CM: Great, that was the last thing I had written down for you. Do either of you have anything you want to add about the list or the site? Or anything?
JM: Um…our list is only a guide. (laughs)
KR: Yeah, we’re not saying if you don’t like these records you have terrible taste. (Laughs) Which, I think that’s the problem with a lot of these lists. They engender these sort of reactions from people who, if A) they haven’t heard of some of these records or bands, or B) they don’t like them, and we’re coming from a place of like, “authority,” then some people will have a reaction like, “well I don’t like these lists!” And they get…they’re very passionate, let’s just put it that way. But it’s good. [The lists] are fun to do, and it’s a fun way to sort of look back at what happened this year.
Yep, solid interview. This past year I've grown into an AV regular. Really enjoy their TV reviewers, and even though every comment section has some dumb shit, they typically have some witty mother fuckers.
I'd probably check this site more often if I could force myself to avoid the comments on their articles. The comments are always filled with the coolest people on earth (read in the most sarcastic way you possibly can).
I'd probably check this site more often if I could force myself to avoid the comments on their articles. The comments are always filled with the coolest people on earth (read in the most sarcastic way you possibly can).

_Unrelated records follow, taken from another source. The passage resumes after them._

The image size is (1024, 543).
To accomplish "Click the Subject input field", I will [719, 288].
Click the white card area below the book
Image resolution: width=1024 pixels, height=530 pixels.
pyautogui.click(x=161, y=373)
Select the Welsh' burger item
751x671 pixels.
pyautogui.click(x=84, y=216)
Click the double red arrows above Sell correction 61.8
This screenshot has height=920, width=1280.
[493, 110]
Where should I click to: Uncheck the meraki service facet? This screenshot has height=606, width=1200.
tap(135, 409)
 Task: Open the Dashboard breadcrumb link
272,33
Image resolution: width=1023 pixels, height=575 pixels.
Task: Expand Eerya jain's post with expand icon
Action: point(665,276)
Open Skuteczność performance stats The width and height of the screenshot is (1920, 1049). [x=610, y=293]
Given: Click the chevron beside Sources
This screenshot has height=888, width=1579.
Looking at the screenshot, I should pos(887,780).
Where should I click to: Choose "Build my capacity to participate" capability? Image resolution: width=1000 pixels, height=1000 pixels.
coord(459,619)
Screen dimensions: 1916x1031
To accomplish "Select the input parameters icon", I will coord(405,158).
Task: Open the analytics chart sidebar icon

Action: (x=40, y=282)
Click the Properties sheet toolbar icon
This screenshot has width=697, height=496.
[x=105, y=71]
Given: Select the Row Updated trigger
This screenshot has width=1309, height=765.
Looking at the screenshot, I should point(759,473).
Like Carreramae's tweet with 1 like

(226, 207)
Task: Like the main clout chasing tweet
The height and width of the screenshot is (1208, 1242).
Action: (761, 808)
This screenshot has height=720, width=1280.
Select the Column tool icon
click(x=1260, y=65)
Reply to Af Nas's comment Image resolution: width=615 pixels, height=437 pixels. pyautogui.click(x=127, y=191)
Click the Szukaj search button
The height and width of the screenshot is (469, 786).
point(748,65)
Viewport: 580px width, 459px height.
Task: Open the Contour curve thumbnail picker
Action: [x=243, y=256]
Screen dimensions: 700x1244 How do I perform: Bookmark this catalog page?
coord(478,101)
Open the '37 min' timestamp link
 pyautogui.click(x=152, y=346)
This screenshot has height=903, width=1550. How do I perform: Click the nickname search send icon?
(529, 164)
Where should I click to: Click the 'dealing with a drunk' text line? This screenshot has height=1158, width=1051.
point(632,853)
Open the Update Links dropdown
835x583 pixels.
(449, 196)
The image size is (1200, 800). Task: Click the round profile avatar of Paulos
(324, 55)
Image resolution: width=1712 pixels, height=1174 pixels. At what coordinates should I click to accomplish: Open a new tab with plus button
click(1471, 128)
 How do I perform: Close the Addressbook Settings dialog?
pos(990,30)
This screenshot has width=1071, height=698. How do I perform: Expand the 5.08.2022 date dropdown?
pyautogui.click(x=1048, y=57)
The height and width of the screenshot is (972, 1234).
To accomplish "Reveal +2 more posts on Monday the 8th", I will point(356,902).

Its a site full of Chuck Klostermans. I actually mean this in the best way possible. There was a Die Hard article a few days ago and there was a comment thread about why its such a perfect action movie. There were some surprisingly articulate and well reasoned theories on there and it was a blast to read.The tone may get on some peoples nerves but I absolutely love the AV Club.
As a side note, when or is ap.net going to change its comment system so that you are actually able to follow a conversation in the comments without having to go through all of the comment pages and look for reply bars. I know you want the page views but come on.